Je trouve que c’est l’occasion idéale pour contrer tous les arguments qui consistaient à dire que le travail à distance est impossible, difficile à mettre en place, et qu’il prive les télétravailleurs de lien social. Nous voyons bien en ce moment même que lorsque le télétravail est imposé (par le gouvernement, en l’occurrence), il est très vite adopté. Même si les conditions sont loin d’être optimales pour le généraliser, toutes les entreprises se sont débrouillées pour le mettre en place.Pour certaines, il en allait de leur survie.Nous constatons donc aujourd’hui que le télétravail est davantage une question de volonté que de possibilités, et qu’il s’impose quand nécessité oblige. La menace du coronavirus nous aura permis de comprendre que cette façon de travailler est possible et fonctionne. La crise aura donc permis, au moins, d’accélérer sa généralisation, notamment dans des organisations où il stagnait encore

Comment voyez-vous le management et les façons de travailler évoluer, une fois l’épidémie passée ?

Selon moi, le travail en sortira plus flexible, fluide, décongestionné et agile. Le télétravail sera installé,et de nouvelles façons de travailler seront plus facilement applicables, du coworking au travail mobile. Cette expérience va donc enrichir toutes les possibilités de travail.De leur côté, les managers sont actuellement obligés de faire confiance à leurs collaborateurs. Ce télétravail forcé valorise la confiance laissée au salarié, puisque nous avons bien la preuve qu’il est possible de travailler sans avoir besoin de tout contrôler. Seul les résultats comptent. Cette expérience du confinement force les entreprises à mettre en place un management par la confiance,que personne ne pourra oublier une fois la crise terminée.

De nombreux télétravailleurs sont obligés de gérer leurs enfants en parallèle. Pour vous, le confinement va-t-il bouleverser la distinction vie professionnelle–vie personnelle ?

Cette expérience fait enfin exploser cette fameuse distinction vie professionnelle–vie personnelle, à laquelle je n’ai jamais cru. Le travail influe sur votre moral même une fois rentré chez vous, et vos soucis personnels pèsent aussi sur votre activité professionnelle. J’ai toujours considéré cette distinction comme fausse et artificielle.Nous voyons que malgré les difficultés, même en télétravaillant au sein de sa famille, il est possible de s’en sortir. Les deux sphères se mélangent donc,mais positivement, puisqu’elles l’ont toujours été, dans un sens.Actuellement, vie privée et vie professionnelle s’enchevêtrent complètement sans rendre le quotidien impossible. Après la crise, nous arrêterons sans doute de vouloir absolument dissocier les deux. Sans pour autant abolir complètement cette dichotomie. Nous pourrons réajuster le curseur.Nous aurons moins de complexes à dire à notre manager que nous devons aller chercher nos enfants à 17 heures.Cela va simplifier les contraintes liées à la parentalité, qui étaient encore mal vues dans certaines entreprises restée rigides et passéistes. Tout ayant été mêlé pendant le confinement, il ne s’agira plus d’un tabou. Nous n’emmèneront évidemment pas nos enfants au bureau ! Mais nous pourrons parler plus librement de notre vie personnelle au bureau, et vice versa. Les entreprises seront sans doute davantage bienveillantes face aux salariés parents, et accepteront une plus grande flexibilité dans leurs horaires et leur organisation

Y aura-t-il un avant et un après confinement ?
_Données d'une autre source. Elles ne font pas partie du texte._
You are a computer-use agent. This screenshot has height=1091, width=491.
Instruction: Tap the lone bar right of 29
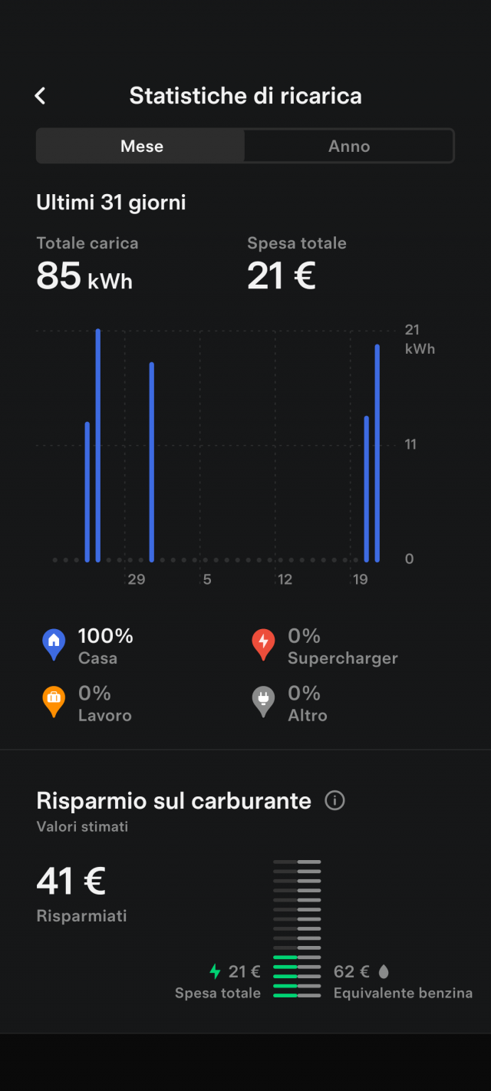(152, 462)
Tout a été chamboulé,des entreprises feront faillite, des travailleurs se retrouveront au chômage... Il ne s’agit pas juste d’une pause, d’une parenthèse, mais d’une période qui change la donne.Économiquement, mais aussi socialement, beaucoup de choses changeront. Dans la manière d’appréhender sa vie personnelle et sa vie au travail, il y aura probablement de grands changements : actuellement, nous nous posons beaucoup de questions, nous revenons à l’essentiel (notre famille), nous remettons en question nos conditions de travail et le rythme de nos activités professionnelles. Nous nous demandons même parfois pourquoi nous travaillons, et quel est le sens de ce que nous faisons. Cela devrait donc conduire à modifier certains comportements, et transformer notre façon de travailler.